Alumni

Meet America Victoria Woodberry, Oglethorpe’s first woman graduate

As National Women’s History Month draws to a close, we take a look at a woman who made history right on our campus.

America Victoria Woodberry, buried Savannah, GA

America Victoria Woodberry, Bonaventure Cemetery, Savannah, GA

Oglethorpe University’s campus was re-founded in its current location in 1915 and continued to educate classes of all male graduates for several years. But in the spring of 1921, America Victoria Woodberry became the first-ever woman to graduate from the university, earning a Bachelor of Arts in Education at the age of 42.

Originally from Williston, South Carolina, Woodberry first moved to Georgia to teach soldiers at Camp Gordon in Augusta during World War I.

Woodberry Hall School for Girls, 1908

Woodberry Hall School for Girls, 1908

She then moved to Atlanta to teach French at Woodberry Hall School for Girls, which had been founded by her sister, Rosa Woodberry in midtown Atlanta in the early 1900s. Interestingly, Rosa followed her sister’s trailblazing path as the first woman to graduate from the University of Georgia, earning her degree in 1928.

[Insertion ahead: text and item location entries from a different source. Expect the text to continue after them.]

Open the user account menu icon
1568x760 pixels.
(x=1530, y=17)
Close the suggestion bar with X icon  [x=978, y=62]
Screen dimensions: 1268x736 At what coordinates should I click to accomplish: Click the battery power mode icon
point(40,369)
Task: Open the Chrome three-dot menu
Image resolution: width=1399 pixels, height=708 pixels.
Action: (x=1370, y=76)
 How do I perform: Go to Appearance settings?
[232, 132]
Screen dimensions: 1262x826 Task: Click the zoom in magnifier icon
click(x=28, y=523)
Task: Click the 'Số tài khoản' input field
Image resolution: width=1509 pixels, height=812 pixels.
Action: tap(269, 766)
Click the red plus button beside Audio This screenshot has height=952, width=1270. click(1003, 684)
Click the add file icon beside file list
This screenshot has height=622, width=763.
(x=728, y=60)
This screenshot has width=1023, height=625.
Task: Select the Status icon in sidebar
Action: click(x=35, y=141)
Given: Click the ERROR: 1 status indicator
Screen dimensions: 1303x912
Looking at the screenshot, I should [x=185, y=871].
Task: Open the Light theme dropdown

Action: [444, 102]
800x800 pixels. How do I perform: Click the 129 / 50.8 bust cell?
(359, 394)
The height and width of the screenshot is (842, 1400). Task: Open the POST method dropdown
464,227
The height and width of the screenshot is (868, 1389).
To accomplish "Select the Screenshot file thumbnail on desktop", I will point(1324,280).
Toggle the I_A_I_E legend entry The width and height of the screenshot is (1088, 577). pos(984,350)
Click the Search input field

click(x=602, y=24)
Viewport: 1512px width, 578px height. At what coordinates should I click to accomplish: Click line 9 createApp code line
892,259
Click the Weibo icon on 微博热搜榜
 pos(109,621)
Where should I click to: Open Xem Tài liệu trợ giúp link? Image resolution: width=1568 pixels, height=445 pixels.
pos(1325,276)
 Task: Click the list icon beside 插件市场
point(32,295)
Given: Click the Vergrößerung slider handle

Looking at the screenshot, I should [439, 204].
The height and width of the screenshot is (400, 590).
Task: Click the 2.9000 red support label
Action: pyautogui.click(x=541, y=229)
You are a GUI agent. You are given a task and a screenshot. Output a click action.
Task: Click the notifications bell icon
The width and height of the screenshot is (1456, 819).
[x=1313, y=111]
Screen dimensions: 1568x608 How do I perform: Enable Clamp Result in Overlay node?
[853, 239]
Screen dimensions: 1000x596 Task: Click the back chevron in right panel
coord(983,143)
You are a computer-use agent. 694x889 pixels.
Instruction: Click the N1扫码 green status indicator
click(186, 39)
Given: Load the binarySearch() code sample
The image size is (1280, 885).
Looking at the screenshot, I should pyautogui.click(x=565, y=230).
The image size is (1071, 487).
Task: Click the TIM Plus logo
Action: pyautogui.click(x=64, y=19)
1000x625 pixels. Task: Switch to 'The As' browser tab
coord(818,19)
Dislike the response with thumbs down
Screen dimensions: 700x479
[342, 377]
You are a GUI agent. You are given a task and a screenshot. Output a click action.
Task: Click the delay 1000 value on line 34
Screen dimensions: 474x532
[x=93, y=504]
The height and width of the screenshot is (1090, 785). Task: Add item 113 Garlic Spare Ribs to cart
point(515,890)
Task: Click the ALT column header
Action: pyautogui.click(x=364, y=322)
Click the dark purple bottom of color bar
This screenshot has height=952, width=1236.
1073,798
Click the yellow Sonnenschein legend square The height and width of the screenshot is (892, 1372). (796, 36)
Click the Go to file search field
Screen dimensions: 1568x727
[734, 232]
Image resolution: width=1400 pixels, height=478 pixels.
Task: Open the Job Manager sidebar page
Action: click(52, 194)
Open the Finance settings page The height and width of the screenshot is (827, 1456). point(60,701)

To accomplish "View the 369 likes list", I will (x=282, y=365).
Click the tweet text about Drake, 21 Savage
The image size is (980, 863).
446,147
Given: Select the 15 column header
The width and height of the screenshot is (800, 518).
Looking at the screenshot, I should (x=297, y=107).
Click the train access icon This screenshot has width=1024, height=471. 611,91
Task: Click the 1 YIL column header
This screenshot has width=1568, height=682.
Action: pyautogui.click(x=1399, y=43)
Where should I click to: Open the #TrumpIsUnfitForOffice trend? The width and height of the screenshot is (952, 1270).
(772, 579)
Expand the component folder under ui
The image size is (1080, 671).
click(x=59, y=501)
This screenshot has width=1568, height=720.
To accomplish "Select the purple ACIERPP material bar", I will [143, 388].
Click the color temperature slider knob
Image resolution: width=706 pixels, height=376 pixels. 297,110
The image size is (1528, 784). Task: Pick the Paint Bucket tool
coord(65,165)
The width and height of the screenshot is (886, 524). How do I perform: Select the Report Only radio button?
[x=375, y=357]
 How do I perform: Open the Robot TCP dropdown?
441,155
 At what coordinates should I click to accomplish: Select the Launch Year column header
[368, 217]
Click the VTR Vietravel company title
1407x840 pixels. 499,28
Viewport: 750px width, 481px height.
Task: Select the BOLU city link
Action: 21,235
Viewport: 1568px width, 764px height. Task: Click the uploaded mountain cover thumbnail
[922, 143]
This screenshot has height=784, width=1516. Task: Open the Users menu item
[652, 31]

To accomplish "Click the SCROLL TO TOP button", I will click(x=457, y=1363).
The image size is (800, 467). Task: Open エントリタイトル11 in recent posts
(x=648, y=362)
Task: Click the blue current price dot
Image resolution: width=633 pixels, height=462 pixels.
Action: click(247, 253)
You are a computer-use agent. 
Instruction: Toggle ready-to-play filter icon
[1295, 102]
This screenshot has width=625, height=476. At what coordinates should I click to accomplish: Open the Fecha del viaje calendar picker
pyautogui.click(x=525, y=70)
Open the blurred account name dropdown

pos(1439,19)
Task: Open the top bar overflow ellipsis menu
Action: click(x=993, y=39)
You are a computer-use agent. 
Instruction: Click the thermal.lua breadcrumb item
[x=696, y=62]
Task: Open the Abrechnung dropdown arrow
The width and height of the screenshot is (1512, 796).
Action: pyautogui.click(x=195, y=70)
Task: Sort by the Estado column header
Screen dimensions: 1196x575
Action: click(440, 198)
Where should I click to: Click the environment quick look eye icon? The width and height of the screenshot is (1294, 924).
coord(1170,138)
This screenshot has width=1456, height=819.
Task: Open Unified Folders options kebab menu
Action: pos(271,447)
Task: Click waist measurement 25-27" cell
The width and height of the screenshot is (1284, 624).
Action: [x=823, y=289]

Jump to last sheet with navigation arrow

America Woodberry taught at Woodberry Hall for many years until her death at the age of 44, while she was pursuing a master’s degree at Colombia University.

Rosa Woodberry '28

America’s sister Rosa Woodberry

America dedicated most of her life to studying and teaching the French language. Along with gaining proficiency in Spanish, her studies gave her the opportunity to visit England, France, and Italy during her life.

In her obituary, America Woodberry is described as “one of Atlanta’s best-known teachers, and was a leader in literary and civic circles.”

Editor’s note: Unfortunately, no photos of America Woodberry were located.